===== Data records =====

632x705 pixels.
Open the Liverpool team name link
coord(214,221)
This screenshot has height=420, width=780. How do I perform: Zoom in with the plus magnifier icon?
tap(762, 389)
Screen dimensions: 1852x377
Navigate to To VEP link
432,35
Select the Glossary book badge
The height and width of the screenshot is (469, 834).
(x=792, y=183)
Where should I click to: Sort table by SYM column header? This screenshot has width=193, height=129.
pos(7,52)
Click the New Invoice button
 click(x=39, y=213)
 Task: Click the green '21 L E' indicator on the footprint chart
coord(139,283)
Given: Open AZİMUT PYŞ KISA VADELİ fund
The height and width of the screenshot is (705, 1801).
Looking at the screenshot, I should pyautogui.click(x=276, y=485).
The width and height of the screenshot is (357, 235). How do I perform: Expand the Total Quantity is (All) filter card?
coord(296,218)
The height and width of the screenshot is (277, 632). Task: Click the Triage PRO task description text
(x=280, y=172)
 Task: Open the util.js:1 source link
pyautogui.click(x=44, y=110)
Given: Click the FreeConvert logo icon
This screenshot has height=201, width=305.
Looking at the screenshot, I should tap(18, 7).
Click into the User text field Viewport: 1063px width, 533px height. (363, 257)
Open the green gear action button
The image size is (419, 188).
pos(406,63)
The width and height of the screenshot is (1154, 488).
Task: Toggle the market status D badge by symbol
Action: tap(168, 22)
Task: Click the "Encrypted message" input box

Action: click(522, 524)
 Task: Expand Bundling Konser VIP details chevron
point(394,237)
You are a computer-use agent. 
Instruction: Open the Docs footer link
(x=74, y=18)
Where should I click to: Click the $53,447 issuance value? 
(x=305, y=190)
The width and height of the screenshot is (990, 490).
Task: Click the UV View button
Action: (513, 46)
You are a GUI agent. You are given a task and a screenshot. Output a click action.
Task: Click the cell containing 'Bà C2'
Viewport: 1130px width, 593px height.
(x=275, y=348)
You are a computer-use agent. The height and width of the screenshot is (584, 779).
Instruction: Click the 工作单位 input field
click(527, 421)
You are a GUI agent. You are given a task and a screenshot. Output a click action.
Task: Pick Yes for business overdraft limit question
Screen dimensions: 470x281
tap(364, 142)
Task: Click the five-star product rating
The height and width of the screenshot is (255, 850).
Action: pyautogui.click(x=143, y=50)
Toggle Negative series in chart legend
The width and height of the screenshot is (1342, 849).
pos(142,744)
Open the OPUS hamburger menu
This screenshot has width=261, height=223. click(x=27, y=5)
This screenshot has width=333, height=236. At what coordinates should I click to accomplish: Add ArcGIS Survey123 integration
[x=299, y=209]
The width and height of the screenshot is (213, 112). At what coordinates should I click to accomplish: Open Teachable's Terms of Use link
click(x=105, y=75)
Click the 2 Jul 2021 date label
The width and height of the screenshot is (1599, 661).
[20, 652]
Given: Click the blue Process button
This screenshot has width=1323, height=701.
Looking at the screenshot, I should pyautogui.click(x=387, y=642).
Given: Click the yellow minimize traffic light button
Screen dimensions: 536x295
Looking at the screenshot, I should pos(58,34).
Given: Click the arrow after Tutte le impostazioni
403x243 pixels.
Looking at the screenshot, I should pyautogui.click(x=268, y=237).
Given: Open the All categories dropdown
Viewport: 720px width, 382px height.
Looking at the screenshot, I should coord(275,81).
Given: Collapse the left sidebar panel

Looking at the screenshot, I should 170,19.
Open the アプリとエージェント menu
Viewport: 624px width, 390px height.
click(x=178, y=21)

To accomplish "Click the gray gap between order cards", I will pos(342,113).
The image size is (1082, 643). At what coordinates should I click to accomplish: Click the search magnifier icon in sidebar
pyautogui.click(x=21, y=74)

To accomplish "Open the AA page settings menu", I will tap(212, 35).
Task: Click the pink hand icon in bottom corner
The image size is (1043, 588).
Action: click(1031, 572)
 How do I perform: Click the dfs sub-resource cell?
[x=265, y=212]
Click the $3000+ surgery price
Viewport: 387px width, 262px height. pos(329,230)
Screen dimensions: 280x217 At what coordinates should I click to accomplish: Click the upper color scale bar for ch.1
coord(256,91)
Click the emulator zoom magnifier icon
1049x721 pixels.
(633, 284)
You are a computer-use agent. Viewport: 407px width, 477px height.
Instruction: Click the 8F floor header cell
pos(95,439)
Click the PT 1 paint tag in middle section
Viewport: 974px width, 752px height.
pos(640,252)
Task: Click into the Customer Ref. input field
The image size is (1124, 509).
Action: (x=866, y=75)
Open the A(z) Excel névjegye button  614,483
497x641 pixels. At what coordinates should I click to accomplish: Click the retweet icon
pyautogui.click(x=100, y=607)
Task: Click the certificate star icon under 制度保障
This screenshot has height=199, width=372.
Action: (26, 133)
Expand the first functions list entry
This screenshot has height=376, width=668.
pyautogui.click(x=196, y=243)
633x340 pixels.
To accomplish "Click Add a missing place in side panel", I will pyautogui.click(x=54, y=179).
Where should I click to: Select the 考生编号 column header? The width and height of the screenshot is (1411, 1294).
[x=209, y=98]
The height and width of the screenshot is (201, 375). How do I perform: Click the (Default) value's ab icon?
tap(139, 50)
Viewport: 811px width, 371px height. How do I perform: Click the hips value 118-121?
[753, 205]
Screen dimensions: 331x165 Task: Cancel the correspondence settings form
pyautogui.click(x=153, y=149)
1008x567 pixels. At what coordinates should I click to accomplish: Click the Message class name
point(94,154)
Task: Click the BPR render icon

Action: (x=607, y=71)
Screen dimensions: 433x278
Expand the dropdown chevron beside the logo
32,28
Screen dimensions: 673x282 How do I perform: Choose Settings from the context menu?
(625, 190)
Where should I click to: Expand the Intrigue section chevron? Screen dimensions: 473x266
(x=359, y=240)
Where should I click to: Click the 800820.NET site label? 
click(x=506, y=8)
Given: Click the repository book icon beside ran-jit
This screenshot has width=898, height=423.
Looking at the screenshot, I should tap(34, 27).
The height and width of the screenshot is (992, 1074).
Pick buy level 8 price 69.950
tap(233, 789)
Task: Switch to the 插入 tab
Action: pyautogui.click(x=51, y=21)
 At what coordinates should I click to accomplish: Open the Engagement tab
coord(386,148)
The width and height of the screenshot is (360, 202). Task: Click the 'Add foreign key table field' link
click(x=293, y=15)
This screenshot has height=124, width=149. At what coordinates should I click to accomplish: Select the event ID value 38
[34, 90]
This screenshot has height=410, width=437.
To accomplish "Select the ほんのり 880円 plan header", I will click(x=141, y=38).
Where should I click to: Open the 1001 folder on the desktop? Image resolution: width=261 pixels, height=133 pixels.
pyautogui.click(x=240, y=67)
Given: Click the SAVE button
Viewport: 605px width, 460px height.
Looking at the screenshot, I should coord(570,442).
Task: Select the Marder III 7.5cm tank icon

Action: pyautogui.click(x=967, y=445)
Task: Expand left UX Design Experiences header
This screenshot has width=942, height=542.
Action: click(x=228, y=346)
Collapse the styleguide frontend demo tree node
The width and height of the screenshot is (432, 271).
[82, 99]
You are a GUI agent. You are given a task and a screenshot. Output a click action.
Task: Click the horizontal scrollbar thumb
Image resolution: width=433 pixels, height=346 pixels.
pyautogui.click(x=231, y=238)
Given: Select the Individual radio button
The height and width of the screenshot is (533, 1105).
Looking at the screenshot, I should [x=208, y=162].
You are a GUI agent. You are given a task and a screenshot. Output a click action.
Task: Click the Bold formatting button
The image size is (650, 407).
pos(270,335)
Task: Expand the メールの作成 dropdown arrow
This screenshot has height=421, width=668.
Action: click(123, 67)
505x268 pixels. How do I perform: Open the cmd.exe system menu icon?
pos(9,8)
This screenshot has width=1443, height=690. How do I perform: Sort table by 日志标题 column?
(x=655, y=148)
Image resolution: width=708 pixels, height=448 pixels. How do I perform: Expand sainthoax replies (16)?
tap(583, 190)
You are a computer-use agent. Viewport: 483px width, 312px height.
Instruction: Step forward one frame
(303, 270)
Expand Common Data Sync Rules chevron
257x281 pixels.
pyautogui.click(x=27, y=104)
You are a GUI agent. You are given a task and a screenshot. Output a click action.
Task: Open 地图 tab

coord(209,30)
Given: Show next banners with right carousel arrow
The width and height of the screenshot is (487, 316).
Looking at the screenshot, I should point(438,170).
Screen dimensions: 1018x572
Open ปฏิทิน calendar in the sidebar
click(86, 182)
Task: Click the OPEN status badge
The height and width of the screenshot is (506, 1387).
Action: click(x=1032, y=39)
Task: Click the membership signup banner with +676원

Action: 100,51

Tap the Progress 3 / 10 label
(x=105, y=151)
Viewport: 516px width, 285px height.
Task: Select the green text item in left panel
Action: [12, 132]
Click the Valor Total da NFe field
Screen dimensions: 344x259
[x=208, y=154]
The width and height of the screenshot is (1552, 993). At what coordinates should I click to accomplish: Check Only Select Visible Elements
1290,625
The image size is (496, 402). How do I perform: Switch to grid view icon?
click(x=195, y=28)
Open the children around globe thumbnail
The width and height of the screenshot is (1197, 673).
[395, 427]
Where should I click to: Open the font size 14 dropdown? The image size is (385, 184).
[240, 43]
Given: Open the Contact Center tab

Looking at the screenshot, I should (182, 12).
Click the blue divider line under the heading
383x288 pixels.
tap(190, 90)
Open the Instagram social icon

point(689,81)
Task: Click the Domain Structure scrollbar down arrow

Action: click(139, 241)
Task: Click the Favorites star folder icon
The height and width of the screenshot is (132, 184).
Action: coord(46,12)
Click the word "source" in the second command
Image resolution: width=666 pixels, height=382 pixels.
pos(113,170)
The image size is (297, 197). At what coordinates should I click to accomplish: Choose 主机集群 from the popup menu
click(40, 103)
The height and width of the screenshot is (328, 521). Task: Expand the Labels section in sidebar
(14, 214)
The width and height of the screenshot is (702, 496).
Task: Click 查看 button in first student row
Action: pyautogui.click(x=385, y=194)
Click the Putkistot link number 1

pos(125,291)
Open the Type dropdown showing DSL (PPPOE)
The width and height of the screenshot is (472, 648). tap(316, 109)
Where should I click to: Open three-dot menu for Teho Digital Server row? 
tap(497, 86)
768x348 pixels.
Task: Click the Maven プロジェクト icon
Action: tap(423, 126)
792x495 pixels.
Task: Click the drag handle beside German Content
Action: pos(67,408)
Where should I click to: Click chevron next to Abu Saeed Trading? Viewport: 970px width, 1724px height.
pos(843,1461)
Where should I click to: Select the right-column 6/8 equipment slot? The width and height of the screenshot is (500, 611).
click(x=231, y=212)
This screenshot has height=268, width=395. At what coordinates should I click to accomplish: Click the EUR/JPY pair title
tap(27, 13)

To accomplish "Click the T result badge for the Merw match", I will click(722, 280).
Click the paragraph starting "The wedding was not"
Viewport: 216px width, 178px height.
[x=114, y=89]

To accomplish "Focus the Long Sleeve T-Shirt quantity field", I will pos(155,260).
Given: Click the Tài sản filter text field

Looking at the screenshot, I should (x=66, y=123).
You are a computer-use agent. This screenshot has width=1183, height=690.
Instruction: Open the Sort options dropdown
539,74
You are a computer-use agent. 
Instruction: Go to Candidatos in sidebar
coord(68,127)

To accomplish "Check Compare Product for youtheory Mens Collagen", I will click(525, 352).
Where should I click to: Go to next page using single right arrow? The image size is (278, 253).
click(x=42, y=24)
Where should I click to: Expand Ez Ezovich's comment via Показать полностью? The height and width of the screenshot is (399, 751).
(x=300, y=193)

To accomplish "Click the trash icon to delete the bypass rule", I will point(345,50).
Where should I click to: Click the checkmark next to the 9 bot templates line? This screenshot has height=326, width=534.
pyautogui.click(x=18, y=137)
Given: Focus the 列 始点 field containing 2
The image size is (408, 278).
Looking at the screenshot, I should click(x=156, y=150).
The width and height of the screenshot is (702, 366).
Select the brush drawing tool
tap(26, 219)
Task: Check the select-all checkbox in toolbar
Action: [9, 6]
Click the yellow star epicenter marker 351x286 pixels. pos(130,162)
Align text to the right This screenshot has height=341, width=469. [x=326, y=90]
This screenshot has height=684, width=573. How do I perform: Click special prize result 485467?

=====

# Prompt:
Search the lines above for the string "result" and copy each line that has it.

# Exercise response:
To accomplish "Click the T result badge for the Merw match", I will click(722, 280).
This screenshot has height=684, width=573. How do I perform: Click special prize result 485467?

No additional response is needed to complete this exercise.